--- MATERIAL ---

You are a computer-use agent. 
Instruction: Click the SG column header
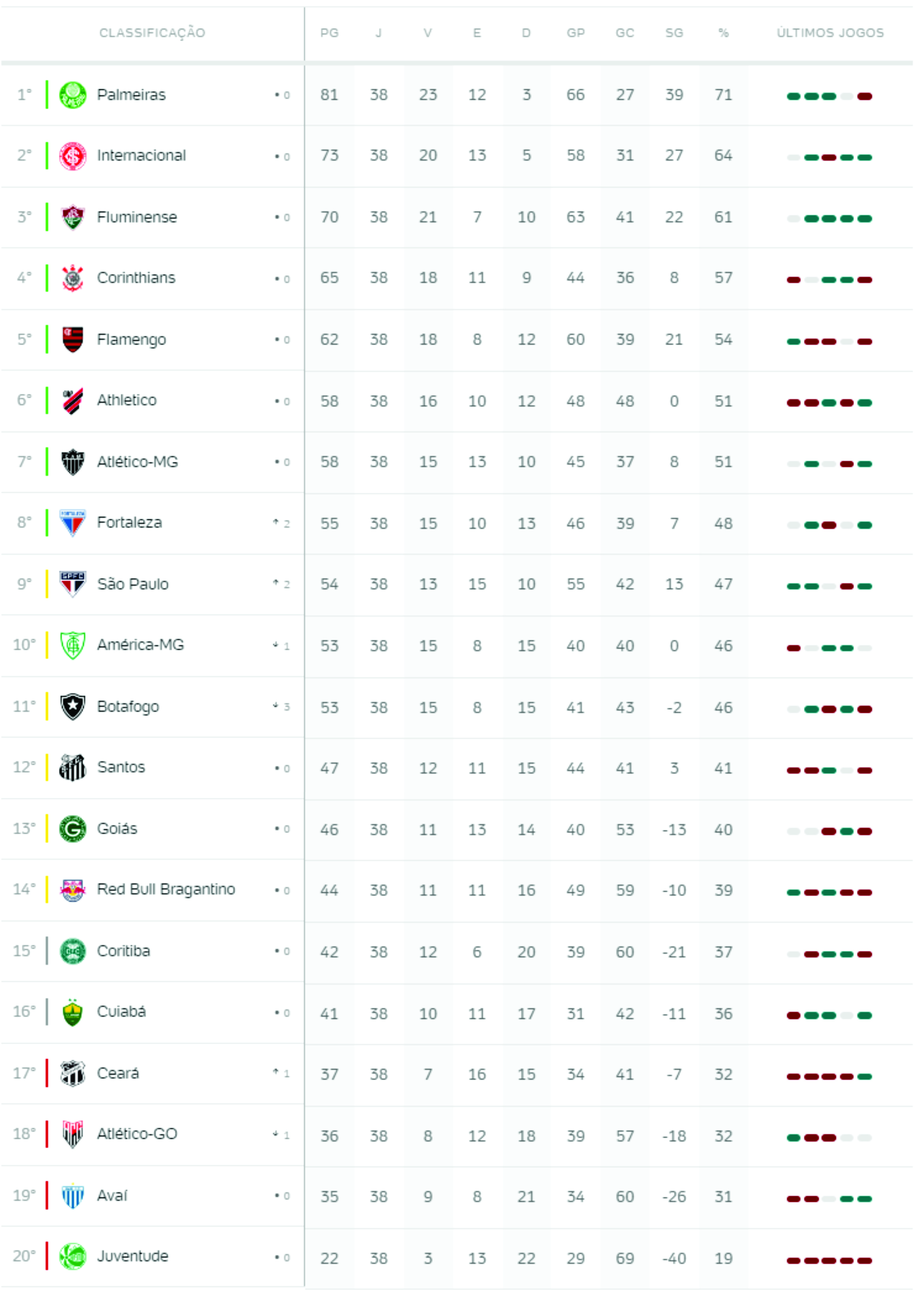click(x=674, y=33)
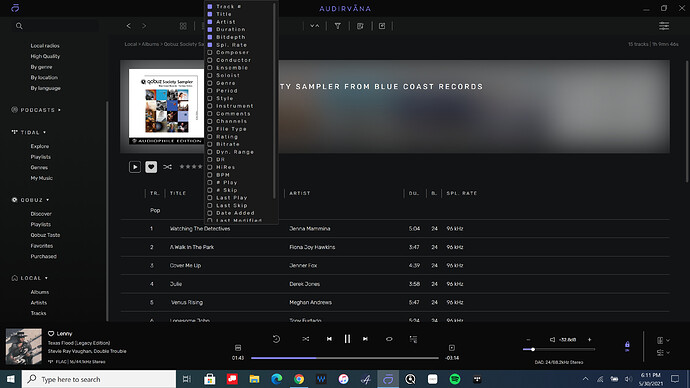Click the playback progress bar

(x=345, y=358)
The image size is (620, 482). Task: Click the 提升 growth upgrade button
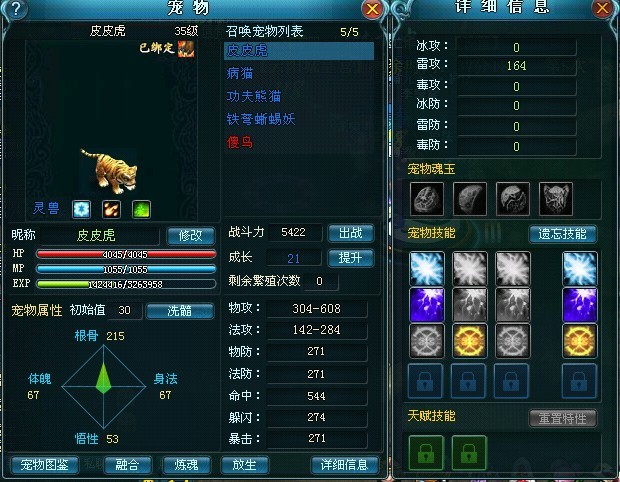tap(350, 258)
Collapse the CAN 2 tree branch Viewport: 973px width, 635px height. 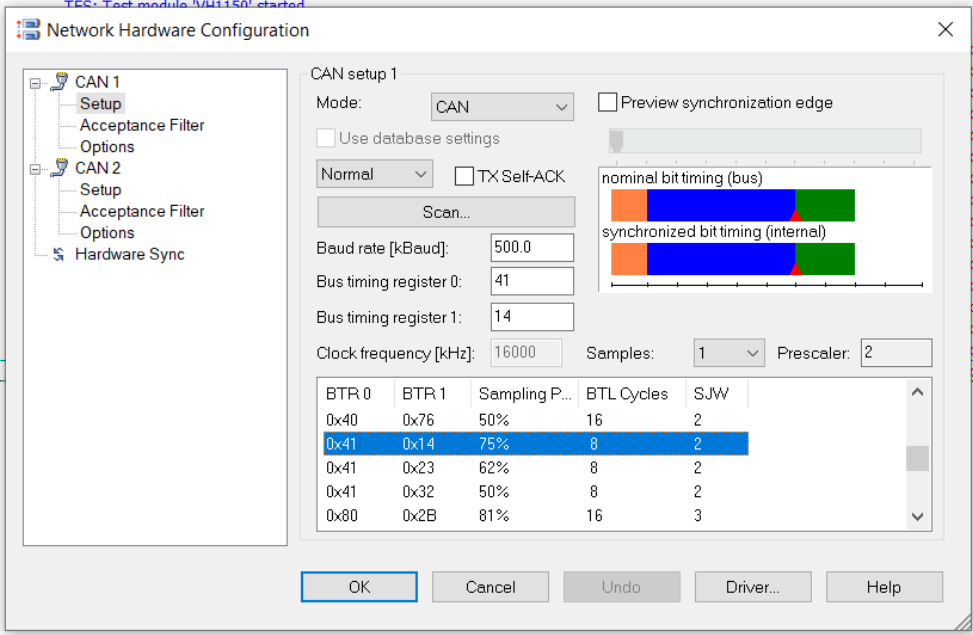coord(34,168)
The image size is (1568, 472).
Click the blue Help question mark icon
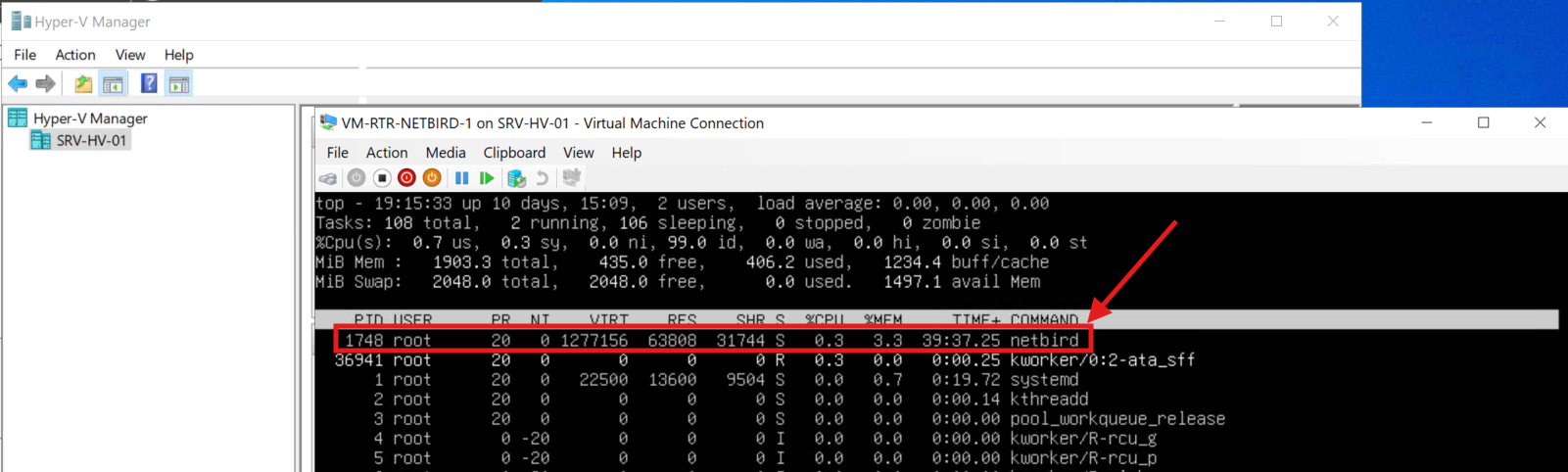(x=149, y=84)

---

TASK DIRECTIONS –
Please substitute "gray" for "blue" in the listing, starting at the line that contains "The image size is (1568, 472)." and ending at the end of the listing, and leave everything else unchanged. Give back only those lines, without the pictures.

EXERCISE RESULT –
The image size is (1568, 472).
Click the gray Help question mark icon
(x=149, y=84)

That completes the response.